It's the best English-language bookshop in the world," enthused Scott Verner, reviews editor at Poetry London, when asked to comment on the 75-year-old Grolier Poetry Book Shop in Cambridge, Mass. "It's an international treasure."

That the tiny Grolier, which is about the size of many living rooms—a mere 404-sq.-ft., wooden-floored room—should elicit such praise is a tribute to Gordon Cairnie and Adrian Gambet, who founded the store in 1927, and to Louisa Solano, who bought the Grolier when Cairnie died in 1974. Named for the 16th-century French bibliophile Jean Grolier, the store originally stocked avant-garde literature, private press books and poetry.

Solano converted the Grolier into a poetry-only bookstore, one of two such specialty stores in the United States, added more bookshelves (which almost reach the ceiling) and replaced the sofa (where e.e. cummings, T.S. Eliot and Marianne Moore once held forth) with a display table. But some things haven't changed over the years, including the store's location on Plympton Street near Harvard University, and its karma. "What really pleases me no end," Solano told PW, "is when people say, 'Your store has changed by necessity, but it still has the same feel.' "

New Yorker poetry editor Alice Quinn, executive director of the Poetry Society of America, also noted the store's poetic sensibility. "You can feel the young Adrienne Rich and Robert Lowell's spirit, and Maxine Kumin and Charles Olson. It's just a wonderful shop," she said. As a way of paying tribute to the Grolier's legacy, Quinn and the PSA are organizing a reading in Cambridge on September 23 with Frank Bidart, Martin Espada, Jorie Graham, Donald Hall, Marie Howe, Philip Levine and James Tate. "Everyone wants to read," says Quinn. "Seamus Heaney is coming to the States four days early to read."

During the Cairnie years, the Grolier didn't depend on sales to stay open. When questioned about business, he would reply, "the Atcheson, Topeka and Santa Fe," referring to his wife's trust fund. "There was a lot of talking, very little selling," recalled Solano.

"He did lovely things," said poet Robert Creeley, "like marking a book up if he liked it especially—not just to get a higher price but really to keep it from leaving the store." And what little selling was done was often at a loss. Quinn recalls browsing through books she couldn't afford: "Gordon would say, 'It's amazing. Those books you're looking at are on sale today.' "

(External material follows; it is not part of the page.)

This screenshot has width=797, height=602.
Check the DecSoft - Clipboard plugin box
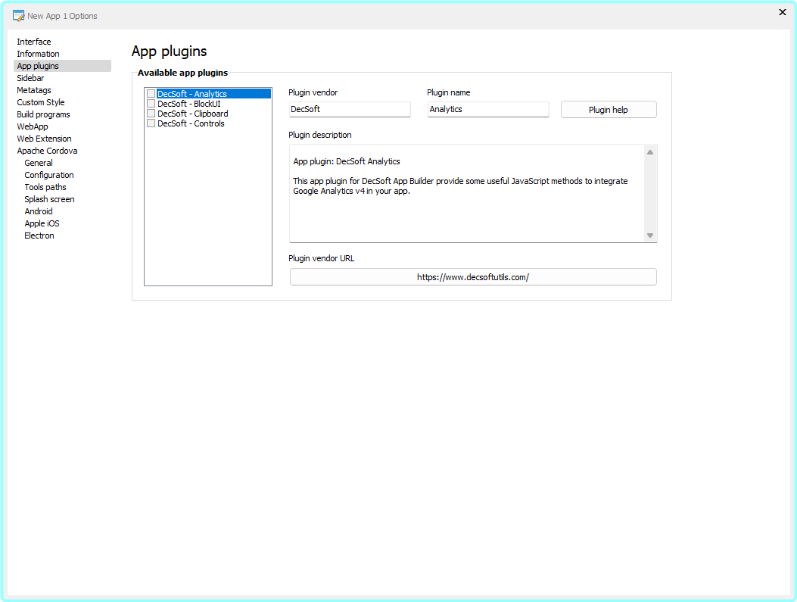coord(151,114)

Donald Hall first discovered the Grolier when he was at Harvard in 1947 and read a review by Louise Bogan of Richard Wilbur's The Beautiful Changes. "I had never heard of him and I walked over to the bookstore to get the book," says Hall. "There was an old fellow—infinitely younger than I am now—who sold me the book. That began 55 years of acquaintance and love. I would sit on the old sofa talking with Gordon. I met Richard Eberhard there, Richard Wilbur, Robert Creeley, and everybody around Harvard or Cambridge at that time. When Gordon got sickly and old, I assumed that not only would I lose my friend, but that great store. Louisa made it greater. The stock is better and she is tireless in promoting poetry."

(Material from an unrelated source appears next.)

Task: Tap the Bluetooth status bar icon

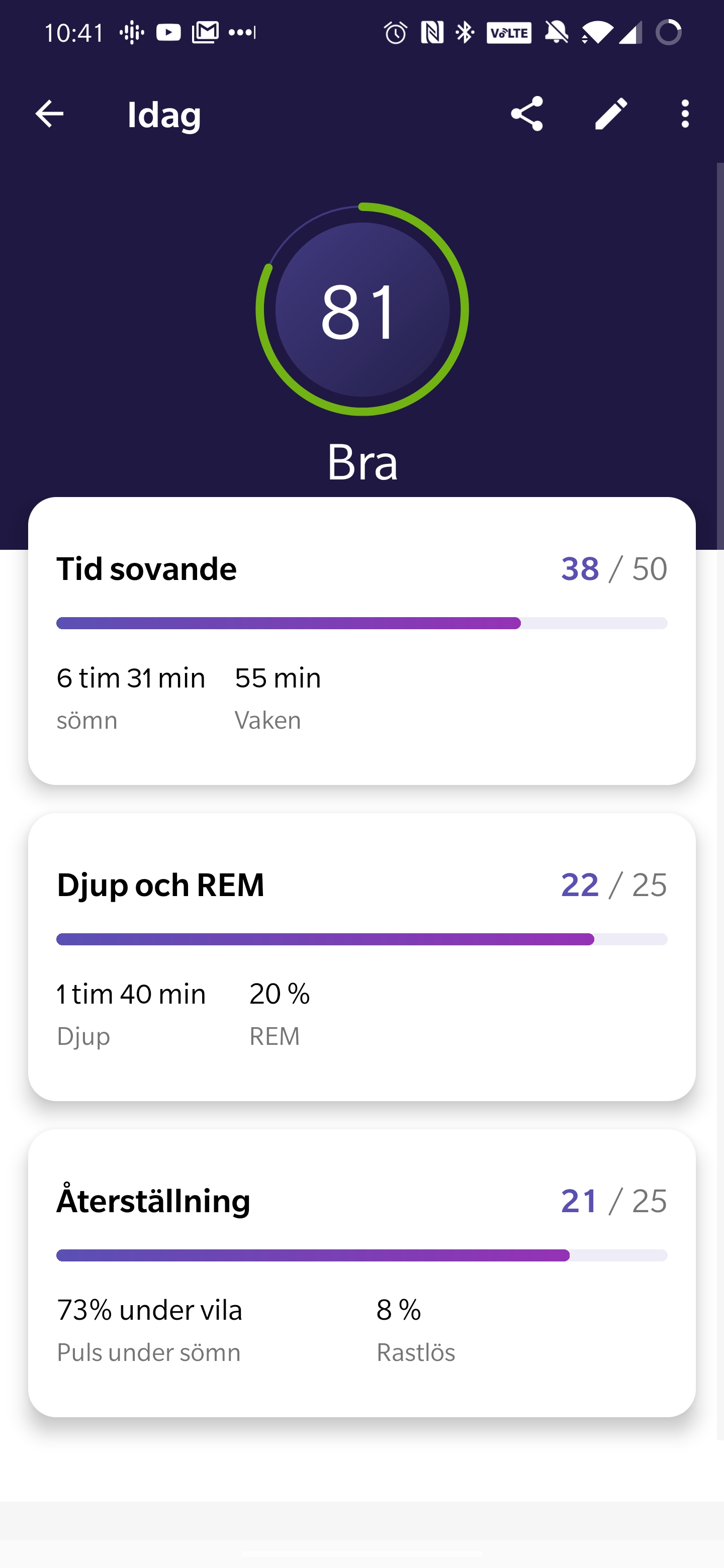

Solano didn't visit the Grolier until nearly a decade after Hall. She first saw Cairnie's sign on the door proclaiming, "No textbooks, no law books, no medical books, just poetry," in 1956, when she was just 15. But even then she knew the Grolier was her destiny. "The first time I walked up these stairs, I knew I was going to own this store. I went home and told my mother I was going to own it." When she did buy it, years later, with a loan of $15,000 from 15 friends, she had no financial reserves like Cairnie and had to make the Grolier pay for itself. Fortunately, she already had years of bookstore experience. "I helped out at the Grolier to learn an attitude, and I worked at [Boston's] Goodspeed Book Shop to learn the business," she said, adding that earning her B.A. by attending night school at Boston University also helped. "It was a great education for the store: no sleep and lots of work."

Today the Grolier is mostly a one-woman store. Solano buys the books and assists customers, often at the same time. She also organizes and runs the store's many readings in Cambridge; reads submissions for the store's annual Grolier Poetry Prize; and updates the Web site, www.grolierpoetrybookshop.com.

The Grolier, which stocks more than 16,000 poetry titles, was one of the first bookstores to have a fax machine and a computerized inventory system. Although sales lately have been flat and theft has become an increasing problem, Solano remains optimistic about the fate of the Grolier in an age of superstores. "Despite a very deep and lasting strain of cynicism, I'm always optimistic about the existence of this place," she said.

Creeley, for one, is glad that she is able to keep it going. "Poets have all too few places where either themselves or their production are that welcome finally. Grolier's has been the abiding light in the window." If determination counts for anything, Solano plans to keep the lights on at the Grolier for many years to come.